Tan cerca, tan lejos
Colombia es uno de los países de Latinoamérica con mayor crecimiento de usuarios en Facebook (según el Ministerio de Comunicaciones, hay nueve millones de colombianos suscritos a esta plataforma). Sin embargo, tan sólo un poco más del 50% de la población cuenta con una conexión a internet, entre fijas y móviles.
Francisco Forero, gerente de Google para Colombia, opina que no hay que ser triunfalistas con las cifras de penetración de internet en Colombia, porque eso sería “desconocer la realidad de la mitad del país que aún no está conectado. Internet debería ser un servicio público. ¿Qué pasa si sólo la mitad de la gente tiene agua o luz?”.
En un país con acceso aún limitado a la red, la pregunta que algunos se hicieron el domingo en la noche fue si basta ser grande en la red para serlo también en las urnas. En palabras del New Politics Institute, un centro de pensamiento norteamericano, “la tecnología todavía no es un sustituto para las conexiones humanas que guían los acontecimientos políticos: es una ampliación de esas conexiones. La política es un asunto que debe seguir siendo personal”. Algo similar opina Forero: “Ningún medio es una isla, no pienso que las redes sociales llegaron para reemplazar a otros canales de comunicación. Todos los medios funcionan de manera integrada”.

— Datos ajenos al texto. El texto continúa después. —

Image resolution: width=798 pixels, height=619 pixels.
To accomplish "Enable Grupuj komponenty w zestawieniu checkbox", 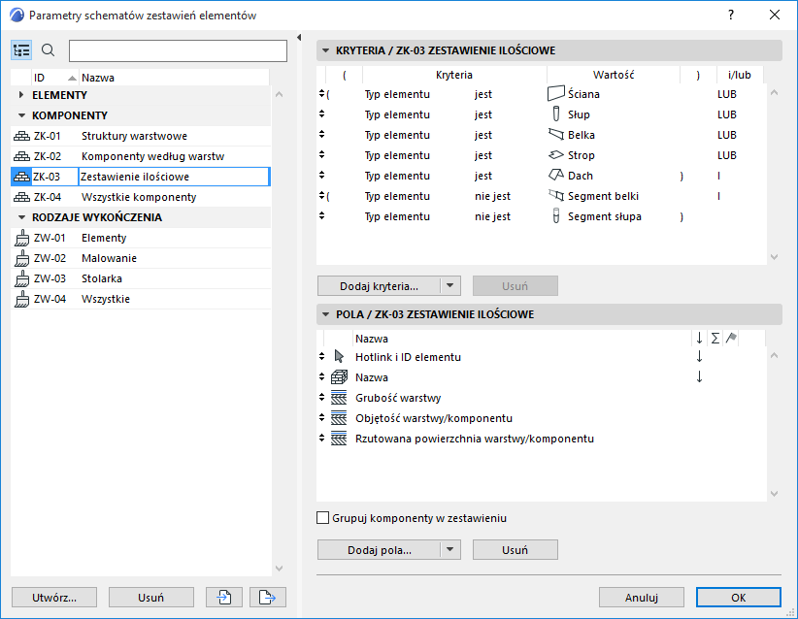I will point(324,518).
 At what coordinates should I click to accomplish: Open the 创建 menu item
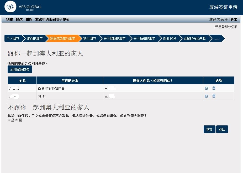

Mientras los resultados de las elecciones del domingo se conocían, un twittero dijo: “Obama maldito, nos ilusionaste con que podíamos ganar vía web”. Simultáneamente un seguidor de Antanas Mockus se preguntaba en Facebook: “¿Qué pasó?”. La directora de lasillavacia.com opina: “Yo creo que todos los adeptos de Mockus en Facebook votaron por él. A través de Facebook lograron movilizar a toda una generación, que a su vez se volvió testigo electoral, se interesó muchas veces por primera vez en política, convenció a sus papás de votar por él. No logró las expectativas creadas por las encuestas pero duplicó en mes y medio con muy poca plata su votación en la consulta verde. Sin su éxito en las redes sociales habría sido imposible”.